[RECORDS FOR PROCESSING Boundary: Start]
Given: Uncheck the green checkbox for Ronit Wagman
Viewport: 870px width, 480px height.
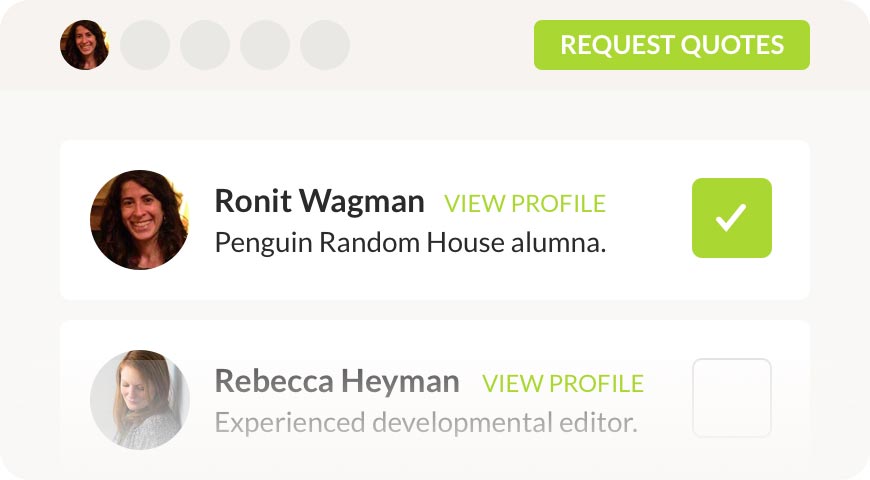Looking at the screenshot, I should (731, 218).
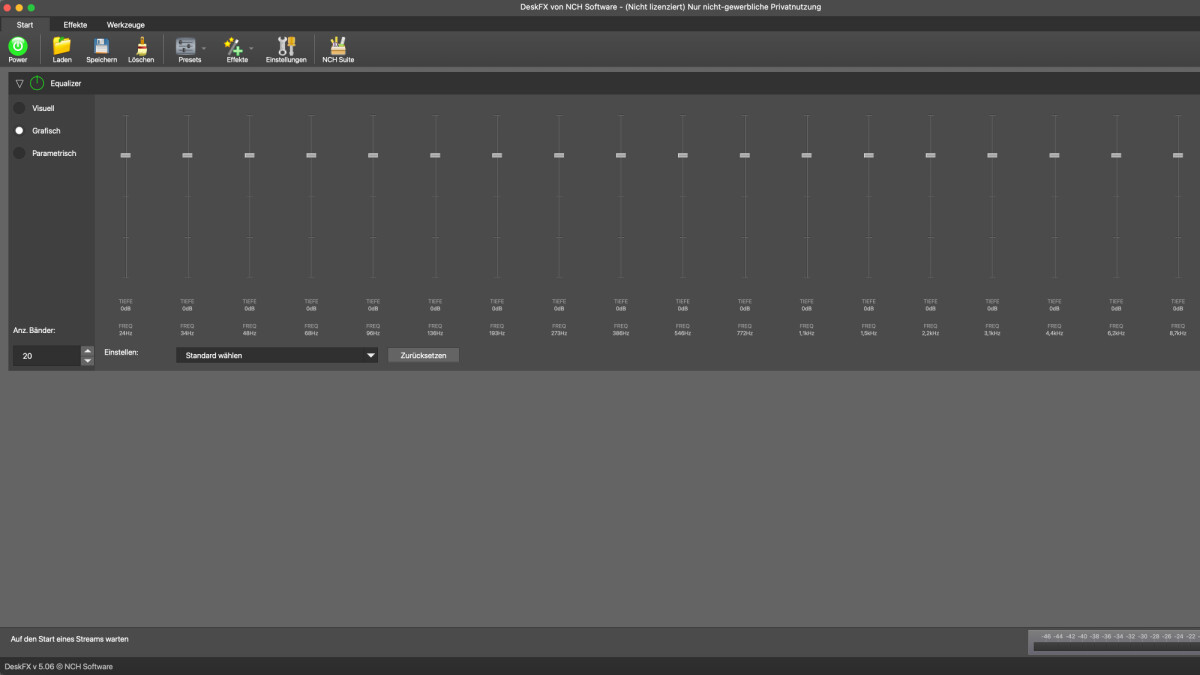The width and height of the screenshot is (1200, 675).
Task: Expand the Presets dropdown arrow
Action: (205, 48)
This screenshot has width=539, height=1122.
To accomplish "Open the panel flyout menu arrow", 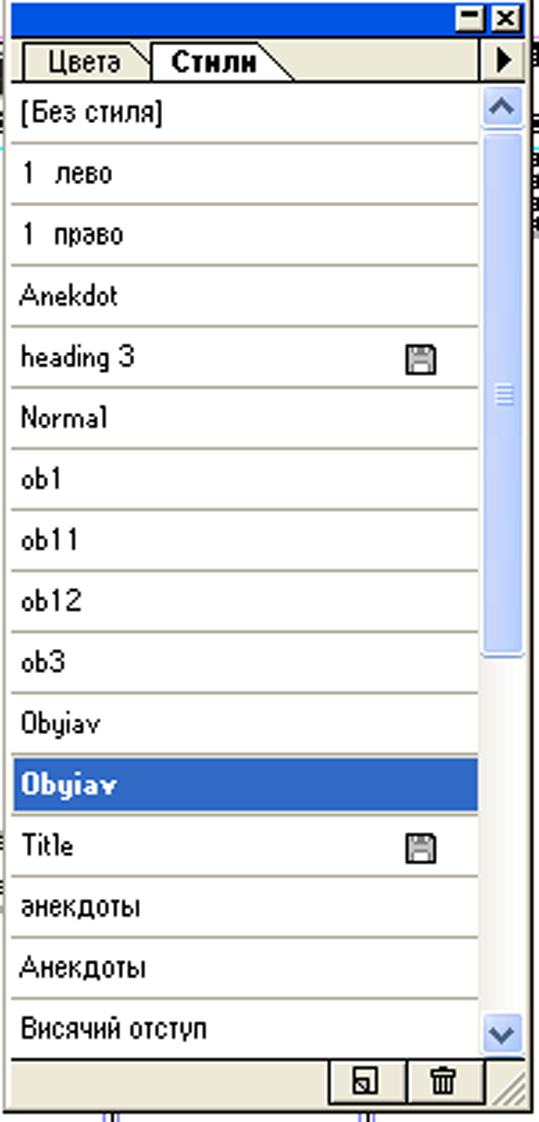I will click(x=505, y=60).
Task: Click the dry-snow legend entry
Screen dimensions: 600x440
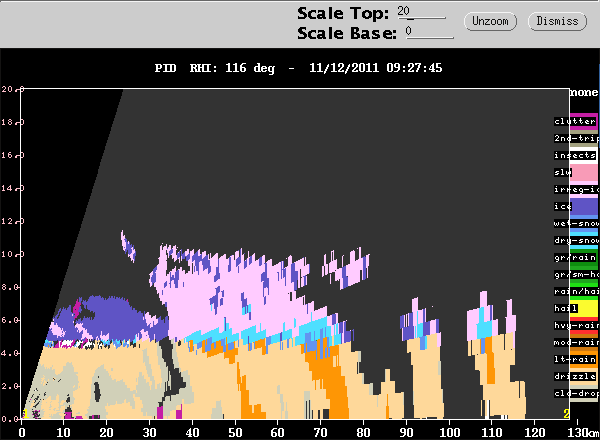Action: pos(576,240)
[RECORDS FOR PROCESSING Boundary: End]
PROBLEM DETAILS:
Look above for the line with "Viewport: 870px width, 480px height." and the line with "This screenshot has width=539, height=1122.". Copy them and every line between, exactly, but no pictures.

ANSWER SPACE:
Viewport: 870px width, 480px height.
Looking at the screenshot, I should (731, 218).
The width and height of the screenshot is (1200, 675).
Task: Expand the Presets dropdown arrow
Action: (205, 48)
This screenshot has width=539, height=1122.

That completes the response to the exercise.